Após anos de abandono, Igreja dos Remédios terá obras de restauração autorizadas em Cachoeira






Após anos de abandono, a Igreja dos Remédios, em Cachoeira, no Recôncavo Baiano, terá as obras de restauração iniciadas. A ordem de serviço será assinada nesta sexta-feira (16), às 16h, na Câmara de Vereadores, durante agenda da ministra da Cultura, Margareth Menezes, e da presidente da Funarte, Maria Marighella.

A autorização marca o início do processo de recuperação de um dos principais patrimônios históricos do município, que integra o conjunto arquitetônico tombado da cidade. O objetivo é restaurar a estrutura do templo e garantir a preservação do bem cultural.

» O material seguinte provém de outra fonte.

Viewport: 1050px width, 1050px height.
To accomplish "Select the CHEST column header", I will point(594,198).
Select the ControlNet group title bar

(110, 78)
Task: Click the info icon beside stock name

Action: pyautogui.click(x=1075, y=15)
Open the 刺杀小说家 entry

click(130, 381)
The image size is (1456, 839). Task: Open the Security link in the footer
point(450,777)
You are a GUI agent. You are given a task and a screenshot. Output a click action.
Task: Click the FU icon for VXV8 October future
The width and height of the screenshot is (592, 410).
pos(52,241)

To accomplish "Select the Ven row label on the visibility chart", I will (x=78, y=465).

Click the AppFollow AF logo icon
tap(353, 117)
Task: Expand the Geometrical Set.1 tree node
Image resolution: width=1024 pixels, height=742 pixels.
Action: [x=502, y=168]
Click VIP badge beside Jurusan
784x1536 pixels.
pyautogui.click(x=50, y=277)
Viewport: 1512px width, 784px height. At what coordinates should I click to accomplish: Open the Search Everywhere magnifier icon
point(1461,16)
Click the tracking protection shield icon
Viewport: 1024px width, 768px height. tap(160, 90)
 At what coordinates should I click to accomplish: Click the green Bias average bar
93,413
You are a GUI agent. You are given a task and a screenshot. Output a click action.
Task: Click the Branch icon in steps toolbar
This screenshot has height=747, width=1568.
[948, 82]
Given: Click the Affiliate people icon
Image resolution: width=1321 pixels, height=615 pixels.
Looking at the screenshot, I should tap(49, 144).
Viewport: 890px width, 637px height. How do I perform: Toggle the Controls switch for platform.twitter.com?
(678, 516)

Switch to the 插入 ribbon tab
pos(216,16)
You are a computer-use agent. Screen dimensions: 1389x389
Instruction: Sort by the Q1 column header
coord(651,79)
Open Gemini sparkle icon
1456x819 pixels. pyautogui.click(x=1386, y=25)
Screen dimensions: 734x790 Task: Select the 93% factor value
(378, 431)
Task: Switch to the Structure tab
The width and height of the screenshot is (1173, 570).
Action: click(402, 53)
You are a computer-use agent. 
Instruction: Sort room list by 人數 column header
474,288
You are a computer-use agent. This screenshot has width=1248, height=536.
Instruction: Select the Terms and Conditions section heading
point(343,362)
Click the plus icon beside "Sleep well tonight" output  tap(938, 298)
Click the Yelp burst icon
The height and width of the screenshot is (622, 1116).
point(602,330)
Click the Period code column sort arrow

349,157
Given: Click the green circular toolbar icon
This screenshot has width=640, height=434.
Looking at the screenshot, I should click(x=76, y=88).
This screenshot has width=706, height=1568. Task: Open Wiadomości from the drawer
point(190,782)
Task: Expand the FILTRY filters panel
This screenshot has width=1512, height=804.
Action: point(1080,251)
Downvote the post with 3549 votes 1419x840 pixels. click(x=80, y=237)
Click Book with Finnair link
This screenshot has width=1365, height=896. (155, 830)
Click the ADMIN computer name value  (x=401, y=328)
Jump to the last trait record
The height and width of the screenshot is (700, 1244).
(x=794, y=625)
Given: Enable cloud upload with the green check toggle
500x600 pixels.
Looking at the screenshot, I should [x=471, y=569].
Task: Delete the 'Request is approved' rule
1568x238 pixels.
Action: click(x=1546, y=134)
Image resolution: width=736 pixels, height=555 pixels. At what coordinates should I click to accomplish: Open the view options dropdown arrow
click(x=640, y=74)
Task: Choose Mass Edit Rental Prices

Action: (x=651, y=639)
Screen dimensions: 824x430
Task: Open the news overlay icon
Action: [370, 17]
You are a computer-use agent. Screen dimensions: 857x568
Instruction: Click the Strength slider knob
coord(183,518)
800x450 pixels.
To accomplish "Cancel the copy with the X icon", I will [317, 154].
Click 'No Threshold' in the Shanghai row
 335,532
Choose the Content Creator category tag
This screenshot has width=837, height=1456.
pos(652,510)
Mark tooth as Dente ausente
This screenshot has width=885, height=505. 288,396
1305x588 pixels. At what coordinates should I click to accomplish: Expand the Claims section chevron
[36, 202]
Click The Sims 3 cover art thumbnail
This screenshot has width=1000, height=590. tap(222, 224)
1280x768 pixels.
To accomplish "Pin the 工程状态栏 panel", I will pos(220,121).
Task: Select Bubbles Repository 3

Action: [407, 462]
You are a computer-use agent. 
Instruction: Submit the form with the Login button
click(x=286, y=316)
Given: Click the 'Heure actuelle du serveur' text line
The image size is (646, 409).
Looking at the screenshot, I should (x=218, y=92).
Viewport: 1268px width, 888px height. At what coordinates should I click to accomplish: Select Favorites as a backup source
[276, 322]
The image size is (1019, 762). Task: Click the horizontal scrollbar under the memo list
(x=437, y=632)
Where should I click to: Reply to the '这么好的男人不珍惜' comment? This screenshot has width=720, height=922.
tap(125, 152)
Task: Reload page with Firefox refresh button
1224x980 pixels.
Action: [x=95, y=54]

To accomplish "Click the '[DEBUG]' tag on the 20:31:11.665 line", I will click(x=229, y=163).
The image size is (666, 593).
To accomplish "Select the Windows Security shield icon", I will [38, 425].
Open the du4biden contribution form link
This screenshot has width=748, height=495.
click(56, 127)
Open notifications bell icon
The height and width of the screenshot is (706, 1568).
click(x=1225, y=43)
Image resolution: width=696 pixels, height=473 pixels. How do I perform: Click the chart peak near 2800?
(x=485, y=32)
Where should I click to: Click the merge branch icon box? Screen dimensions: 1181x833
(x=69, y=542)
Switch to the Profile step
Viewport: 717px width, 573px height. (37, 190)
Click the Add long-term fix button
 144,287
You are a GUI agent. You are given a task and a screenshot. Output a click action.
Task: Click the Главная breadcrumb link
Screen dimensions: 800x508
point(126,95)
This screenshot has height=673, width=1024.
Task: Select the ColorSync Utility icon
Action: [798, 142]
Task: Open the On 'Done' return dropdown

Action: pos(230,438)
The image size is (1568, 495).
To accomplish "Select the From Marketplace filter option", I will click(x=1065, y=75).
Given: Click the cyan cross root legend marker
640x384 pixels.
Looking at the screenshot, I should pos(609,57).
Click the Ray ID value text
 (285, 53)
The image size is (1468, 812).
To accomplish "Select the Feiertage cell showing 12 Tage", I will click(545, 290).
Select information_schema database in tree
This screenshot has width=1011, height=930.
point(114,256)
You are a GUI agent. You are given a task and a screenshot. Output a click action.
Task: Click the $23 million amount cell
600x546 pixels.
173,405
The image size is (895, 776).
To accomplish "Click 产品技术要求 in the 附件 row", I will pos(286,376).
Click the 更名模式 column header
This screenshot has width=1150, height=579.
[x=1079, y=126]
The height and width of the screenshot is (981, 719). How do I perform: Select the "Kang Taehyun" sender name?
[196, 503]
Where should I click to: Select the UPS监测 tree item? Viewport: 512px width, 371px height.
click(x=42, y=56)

A agenda institucional em Cachoeira inclui ainda, às 15h, o ato de tombamento do Terreiro Icimimó como Patrimônio Cultural Brasileiro, pelo Iphan, e, às 17h, encontro com a Irmandade da Boa Morte e cortejo cultural para a abertura do evento Rede Capoeira, no Jardim Grande.


Igreja dos Remédios, anos 1970. Registro de um período festivo que mostra um coreto verde e amarelo, usado como palco na época, indicando apresentações de filarmônica e samba de roda.


Patrimônio negro e religioso

A Igreja dos Remédios possui forte ligação com a história do povo negro no Recôncavo. Entre a segunda metade do século XIX e o século XX, o templo foi frequentado pela Irmandade do Bom Jesus dos Martírios, formada por negros da nação Jeje. O espaço abrigou práticas religiosas, culturais e formas de organização comunitária que contribuíram para a reafirmação da identidade afrodescendente em Cachoeira.

Segundo a tradição oral, o local também era frequentado por pessoas ligadas ao Zoogodô Bogum Malê Seja Hundé (Roça do Ventura), uma das mais importantes casas de candomblé jeje da Bahia. Outro marco histórico é a tradição do caruru de São Cosme e São Damião, distribuído desde os tempos da antiga Capela dos Remédios e mantido até hoje.



Luta da comunidade

A principal voz na defesa do templo é Naiara Jambeiro, moradora vizinha à igreja. Há anos, ela denuncia o abandono, protocola pedidos e mobiliza a comunidade em busca de apoio institucional.

 “Acordo todos os dias triste em ver um templo tão pequeno, bonito e importante para a cultura e o turismo religioso com suas partes caindo. Cada telha que cai é uma lágrima da Igreja dos Remédios chorando”, afirma.

Mesmo com a precariedade do espaço, Naiara mantém a tradição anual do caruru de São Cosme e São Damião, atualmente realizado na porta da igreja, como forma de resistência cultural e denúncia pública da situação do prédio.

“Apesar de todo esforço, até agora não houve nenhuma ação concreta das autoridades para barrar a degradação”, afirma.

Naiara Jambeiro e crianças na distribuição do Caruru de sete meninos. Foto: Acervo pessoal


Situação nacional

O caso da Igreja dos Remédios reflete um problema mais amplo. De acordo com o Relatório de Bens Materiais do Instituto do Patrimônio Histórico e Artístico Nacional (Iphan), mais de 100 igrejas no Brasil apresentam estado de conservação classificado como “ruim” ou “péssimo”. Na Bahia, além da Igreja dos Remédios, outros 12 monumentos estão nessa condição, entre eles a Igreja Matriz de Santiago, em Cachoeira, e a Igreja e Convento de São Francisco, em Salvador.

O que diz o Iphan

Procurado pela reportagem, o Iphan informou que realizou vistorias na Igreja Nossa Senhora dos Remédios, inclusive em 2025, e autorizou, a pedido da Defesa Civil, o isolamento do entorno do imóvel para evitar riscos à população. No entanto, segundo o órgão, o isolamento ainda não foi executado pelos responsáveis.

O instituto afirmou ainda que adotou medidas de fiscalização diante do estado de abandono e que está em tramitação um processo de contratação emergencial de empresa especializada para a realização de obras, aguardando previsão orçamentária para execução.

O Iphan ressaltou que a Igreja Nossa Senhora dos Remédios é uma propriedade particular e que, conforme o Decreto-Lei nº 25/1937, a responsabilidade pela manutenção de bens tombados é de seus proprietários. Ao órgão federal cabe a fiscalização para evitar danos ou descaracterização do patrimônio tombado.